The SEC did amend its advertising regulations five years ago amid concerns that fund sponsors had created “unrealistic investor expectations” during the tech bubble by playing up eye-popping performance data. The new regs require ads to include a toll-free number to obtain performance data through the most recent month and the bromide that “past performance does not guarantee future results.”

Another reform would go further. It would require fund vendors to boil down fund essentials–including risks–to an easily digestible summary that appears on its own or at the front of a prospectus. The SEC staff proposed this rule last November, but the industry has so far fought it off. Instead of a CliffsNotes-style summary, investors are being treated to enriched detail about two hazards that have almost vanished: rapid-fire market timing and after-hours trading. This represents the SEC’s response to fund industry scandals of a few years ago.

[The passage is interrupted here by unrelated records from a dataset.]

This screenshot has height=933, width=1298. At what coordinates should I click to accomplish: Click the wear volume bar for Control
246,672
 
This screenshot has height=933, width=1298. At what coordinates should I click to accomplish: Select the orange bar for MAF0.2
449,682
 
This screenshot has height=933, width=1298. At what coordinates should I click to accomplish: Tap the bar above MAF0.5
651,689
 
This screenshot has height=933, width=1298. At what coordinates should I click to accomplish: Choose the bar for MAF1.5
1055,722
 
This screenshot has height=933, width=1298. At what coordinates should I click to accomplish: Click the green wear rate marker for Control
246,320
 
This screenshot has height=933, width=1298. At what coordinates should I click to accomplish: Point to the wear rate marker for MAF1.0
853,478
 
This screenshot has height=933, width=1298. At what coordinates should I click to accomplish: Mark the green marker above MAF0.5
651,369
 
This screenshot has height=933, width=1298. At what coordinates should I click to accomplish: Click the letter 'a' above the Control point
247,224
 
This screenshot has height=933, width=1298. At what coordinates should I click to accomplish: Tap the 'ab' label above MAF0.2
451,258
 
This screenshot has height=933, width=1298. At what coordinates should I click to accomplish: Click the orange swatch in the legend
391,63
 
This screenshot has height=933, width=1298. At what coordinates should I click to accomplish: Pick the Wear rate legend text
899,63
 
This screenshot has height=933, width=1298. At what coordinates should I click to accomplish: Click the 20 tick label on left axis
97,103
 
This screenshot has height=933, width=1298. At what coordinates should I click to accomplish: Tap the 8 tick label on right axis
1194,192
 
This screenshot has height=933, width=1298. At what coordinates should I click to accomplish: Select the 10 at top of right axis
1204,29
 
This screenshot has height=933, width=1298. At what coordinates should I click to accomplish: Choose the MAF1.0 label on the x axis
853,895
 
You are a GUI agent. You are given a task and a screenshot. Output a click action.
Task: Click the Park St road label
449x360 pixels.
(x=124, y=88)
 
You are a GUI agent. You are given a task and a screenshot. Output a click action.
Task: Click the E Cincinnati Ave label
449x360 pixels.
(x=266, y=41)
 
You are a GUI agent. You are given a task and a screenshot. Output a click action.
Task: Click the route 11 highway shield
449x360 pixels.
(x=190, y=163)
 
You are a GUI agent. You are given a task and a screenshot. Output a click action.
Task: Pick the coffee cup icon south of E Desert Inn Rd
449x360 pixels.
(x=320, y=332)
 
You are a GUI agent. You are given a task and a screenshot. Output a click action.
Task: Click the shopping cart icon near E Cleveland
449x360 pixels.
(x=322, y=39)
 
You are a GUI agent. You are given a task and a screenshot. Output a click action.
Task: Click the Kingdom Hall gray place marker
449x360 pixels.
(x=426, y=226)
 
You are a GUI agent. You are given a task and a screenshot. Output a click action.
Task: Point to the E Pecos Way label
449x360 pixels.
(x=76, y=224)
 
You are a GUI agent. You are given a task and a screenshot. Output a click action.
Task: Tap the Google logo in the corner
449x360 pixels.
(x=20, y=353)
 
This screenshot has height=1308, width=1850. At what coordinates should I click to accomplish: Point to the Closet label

“It is unreasonable to expect an investor to read all of the pages of a prospectus and fully understand and interpret the disclosures. That’s why investors look to marketing material,” says Steven Toskes, a securities lawyer in Boca Raton, Fla.

Finra, which is supposed to enforce the SEC’s promotional regulations, reviews marketing materials with the aim of ensuring that claims fairly reflect the risks laid out in the prospectus. But it doesn’t determine the validity of the prospectus, which can also be an issue.

Investors have charged Wachovia (nyse: WB – news – people )’s Evergreen Investments of securities fraud in a Massachusetts federal court for allegedly failing to fairly represent risks in the prospectus for its Ultra Short Opportunities fund. The complaint acknowledges that the prospectus lays out risks arising from interest rate moves, derivatives and mortgage-backed securities. But it claims the prospectus fails to explain that those risks “entirely undermined the fund’s stated investment objective” of preserving capital and minimizing fluctuations in value. (Wachovia doesn’t comment on pending litigation.)

Charles Schwab (nasdaq: SCHW – news – people ) asked visitors to its Web site in 2006 if they were “Looking for a way to earn better yields on your long-term cash without taking on significantly higher risk?” Its answer was YieldPlus, an ultrashort-term bond fund, which that year became the eighteenth-fastest-selling mutual fund and at its peak had $13.5 billion in assets.

Only those investors who waded to page 3 of the 30-page YieldPlus prospectus discovered warnings that problems in the mortgage market could cause the fund to lose money. That September Schwab amended the fund’s so-called Statement of Additional Information, essentially the even less read second part of the prospectus, to state that the fund could invest more than a quarter of its assets in mortgage-backed securities.

With nearly half its assets in such securities, the fund fell 18% in March and is down 35% in the past year. Investors have filed Finra complaints, alleging misrepresentation and omissions, as well as class actions. You can’t “Talk to Chuck” about this one, however. A Schwab spokesman says neither the man, nor the firm, cares to comment.